Mon pronostic global est très simple : je crois que la Russie a dégradé les capacités militaires de l'Ukraine de manière irréparable et qu'elle fait maintenant un travail méthodique pour éliminer le reste, tout en forçant l'Occident à supporter le fardeau inattendu de soutenir l'État et l'armée ukrainiens.

Les subtilités réelles du plan opérationnel de la Russie restent bien sûr un secret, mais je pense qu'il y a de fortes chances que la majeure partie de l'Ukraine à l'est du Dniepr soit annexée, ainsi que tout le littoral de la mer Noire.

À un certain moment, deux choses se produiront qui accéléreront le rythme des gains de la Russie. Premièrement, la capacité militaire ukrainienne sera affaiblie au point où elle ne pourra plus offrir efficacement une défense statique, comme elle le fait actuellement dans le Donbass. Deuxièmement, le soutien occidental à l'Ukraine commencera à se tarir, moment auquel l'Ukraine sera exposée comme un État défaillant qui ne peut pas fonctionner de manière indépendante.

J'ai exprimé mon opinion que l'Ukraine lancerait une sorte de contre-offensive à un moment donné, simplement parce que la logique politique l'exige. L'Ukraine subit d'intenses pressions pour prouver qu'elle peut reprendre du territoire ; si ce n'est pas le cas, alors toute cette guerre est, au mieux, une tentative de forcer une sorte d'impasse et de limiter l'étendue des pertes territoriales. Le parrainage occidental exige que l'Ukraine reprenne le territoire, et au moment d'écrire ces lignes, ils tentent de le faire autour de Kherson.

L'Ukraine n'a tout simplement aucun espoir de réussir à mener une offensive réussie à grande échelle. D'une part, les actions offensives sont difficiles. Il est difficile de coordonner avec succès l'action de plusieurs brigades - jusqu'à présent à Kherson, elles ont du mal à concentrer plus d'un bataillon aux points critiques. La Russie a combiné des réserves armées, des avantages d'artillerie et un énorme avantage en matière de puissance aérienne. L'Ukraine ne peut pas atteindre d'objectifs stratégiques - tout ce qu'elle peut faire, c'est échanger la vie de ses hommes contre des succès tactiques temporaires qui peuvent être transformés en victoires par sa branche de propagande.

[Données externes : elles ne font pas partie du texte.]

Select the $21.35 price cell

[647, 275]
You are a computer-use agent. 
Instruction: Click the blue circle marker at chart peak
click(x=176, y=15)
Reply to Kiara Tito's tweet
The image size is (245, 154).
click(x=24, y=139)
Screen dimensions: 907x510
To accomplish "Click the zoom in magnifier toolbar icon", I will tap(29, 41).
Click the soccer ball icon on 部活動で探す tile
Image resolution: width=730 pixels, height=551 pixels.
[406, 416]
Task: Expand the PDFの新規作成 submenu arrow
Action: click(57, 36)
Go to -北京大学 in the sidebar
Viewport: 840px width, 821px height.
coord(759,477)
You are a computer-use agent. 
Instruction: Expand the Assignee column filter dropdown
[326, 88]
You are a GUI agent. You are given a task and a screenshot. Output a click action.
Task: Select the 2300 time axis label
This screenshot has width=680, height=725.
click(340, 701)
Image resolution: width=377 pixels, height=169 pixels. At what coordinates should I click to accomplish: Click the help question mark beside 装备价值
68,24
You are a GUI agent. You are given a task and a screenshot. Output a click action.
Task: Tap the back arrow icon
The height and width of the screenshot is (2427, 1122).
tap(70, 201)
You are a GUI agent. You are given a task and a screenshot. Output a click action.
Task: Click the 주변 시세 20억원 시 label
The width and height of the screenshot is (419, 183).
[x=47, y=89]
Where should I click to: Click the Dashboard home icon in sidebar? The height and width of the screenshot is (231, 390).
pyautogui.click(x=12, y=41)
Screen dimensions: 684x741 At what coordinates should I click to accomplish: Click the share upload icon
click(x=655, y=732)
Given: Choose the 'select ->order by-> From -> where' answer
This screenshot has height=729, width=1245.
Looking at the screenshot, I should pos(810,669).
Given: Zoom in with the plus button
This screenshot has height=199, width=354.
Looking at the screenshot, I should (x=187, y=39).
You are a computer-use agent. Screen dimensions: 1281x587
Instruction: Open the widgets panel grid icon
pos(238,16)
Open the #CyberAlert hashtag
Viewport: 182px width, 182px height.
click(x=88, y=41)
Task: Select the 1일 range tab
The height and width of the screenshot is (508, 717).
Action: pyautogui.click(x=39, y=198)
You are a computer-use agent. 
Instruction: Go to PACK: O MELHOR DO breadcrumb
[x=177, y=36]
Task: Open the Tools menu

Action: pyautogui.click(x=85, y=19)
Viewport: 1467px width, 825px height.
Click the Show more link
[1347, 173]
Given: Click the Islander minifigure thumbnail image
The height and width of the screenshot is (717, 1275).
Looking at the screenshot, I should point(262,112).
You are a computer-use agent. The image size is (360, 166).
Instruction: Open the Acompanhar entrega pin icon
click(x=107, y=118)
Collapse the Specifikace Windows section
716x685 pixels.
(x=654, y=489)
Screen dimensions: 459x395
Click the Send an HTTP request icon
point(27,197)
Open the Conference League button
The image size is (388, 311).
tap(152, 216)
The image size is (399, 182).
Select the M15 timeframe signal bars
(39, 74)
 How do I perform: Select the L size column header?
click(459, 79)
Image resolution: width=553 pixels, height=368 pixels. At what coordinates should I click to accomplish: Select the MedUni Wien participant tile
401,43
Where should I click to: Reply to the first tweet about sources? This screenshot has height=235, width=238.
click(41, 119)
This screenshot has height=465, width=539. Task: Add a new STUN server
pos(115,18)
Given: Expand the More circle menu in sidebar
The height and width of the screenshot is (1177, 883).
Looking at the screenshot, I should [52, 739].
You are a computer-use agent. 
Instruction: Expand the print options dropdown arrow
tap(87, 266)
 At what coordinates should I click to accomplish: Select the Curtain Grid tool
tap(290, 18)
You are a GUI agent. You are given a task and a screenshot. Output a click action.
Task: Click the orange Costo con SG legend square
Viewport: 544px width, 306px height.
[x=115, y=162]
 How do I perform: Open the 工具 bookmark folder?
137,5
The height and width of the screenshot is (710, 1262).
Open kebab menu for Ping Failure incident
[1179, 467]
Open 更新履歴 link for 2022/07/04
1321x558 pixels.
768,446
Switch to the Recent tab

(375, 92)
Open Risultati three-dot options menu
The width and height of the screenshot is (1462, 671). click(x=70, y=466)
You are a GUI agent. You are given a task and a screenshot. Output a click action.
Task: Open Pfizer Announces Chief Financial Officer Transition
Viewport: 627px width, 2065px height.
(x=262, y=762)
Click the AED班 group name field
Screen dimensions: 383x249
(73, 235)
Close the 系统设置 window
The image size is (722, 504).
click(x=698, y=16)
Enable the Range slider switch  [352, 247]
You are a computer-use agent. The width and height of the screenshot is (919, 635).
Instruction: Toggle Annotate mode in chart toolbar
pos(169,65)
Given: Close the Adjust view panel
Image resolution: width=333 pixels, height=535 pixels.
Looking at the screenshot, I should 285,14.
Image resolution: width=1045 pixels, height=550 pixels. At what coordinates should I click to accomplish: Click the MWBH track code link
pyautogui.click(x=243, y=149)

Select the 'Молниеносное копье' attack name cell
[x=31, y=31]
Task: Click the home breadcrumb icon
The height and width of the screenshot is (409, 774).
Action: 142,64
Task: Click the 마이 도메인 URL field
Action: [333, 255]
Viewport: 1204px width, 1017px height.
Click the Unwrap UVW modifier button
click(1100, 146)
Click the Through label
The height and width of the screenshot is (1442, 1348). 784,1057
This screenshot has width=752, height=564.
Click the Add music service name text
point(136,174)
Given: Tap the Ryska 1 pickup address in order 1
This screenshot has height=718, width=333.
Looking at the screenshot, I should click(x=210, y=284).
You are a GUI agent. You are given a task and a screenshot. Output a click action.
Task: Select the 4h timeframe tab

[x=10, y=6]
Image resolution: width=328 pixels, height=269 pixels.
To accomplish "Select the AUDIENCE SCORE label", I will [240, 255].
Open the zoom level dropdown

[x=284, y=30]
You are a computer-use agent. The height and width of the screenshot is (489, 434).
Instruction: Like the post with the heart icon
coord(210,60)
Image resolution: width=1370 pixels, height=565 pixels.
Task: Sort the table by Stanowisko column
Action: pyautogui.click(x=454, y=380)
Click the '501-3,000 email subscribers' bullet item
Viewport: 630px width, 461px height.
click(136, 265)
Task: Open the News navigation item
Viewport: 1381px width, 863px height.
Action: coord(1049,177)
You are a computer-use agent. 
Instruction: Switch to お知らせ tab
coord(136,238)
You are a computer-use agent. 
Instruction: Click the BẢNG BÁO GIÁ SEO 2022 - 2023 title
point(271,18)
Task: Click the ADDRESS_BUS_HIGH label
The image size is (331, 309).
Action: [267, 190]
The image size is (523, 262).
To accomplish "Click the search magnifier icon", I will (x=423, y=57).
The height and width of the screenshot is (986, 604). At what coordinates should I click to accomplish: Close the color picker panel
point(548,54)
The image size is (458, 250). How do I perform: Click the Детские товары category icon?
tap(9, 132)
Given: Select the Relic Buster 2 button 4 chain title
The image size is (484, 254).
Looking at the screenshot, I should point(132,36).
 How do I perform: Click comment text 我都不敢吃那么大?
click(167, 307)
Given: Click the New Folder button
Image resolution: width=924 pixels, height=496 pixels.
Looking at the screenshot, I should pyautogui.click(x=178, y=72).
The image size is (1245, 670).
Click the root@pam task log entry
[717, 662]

L'échec de la contre-offensive de Kherson accélérera les progrès vers les deux points de basculement, à la fois en dégradant davantage l'armée ukrainienne et en dissuadant les Occidentaux de continuer à soutenir l'Ukraine. L'hiver et le chaos économique qui s'ensuivra feront le reste.

Ce blog est personnel, la rédaction n’est pas à l’origine de ses contenus.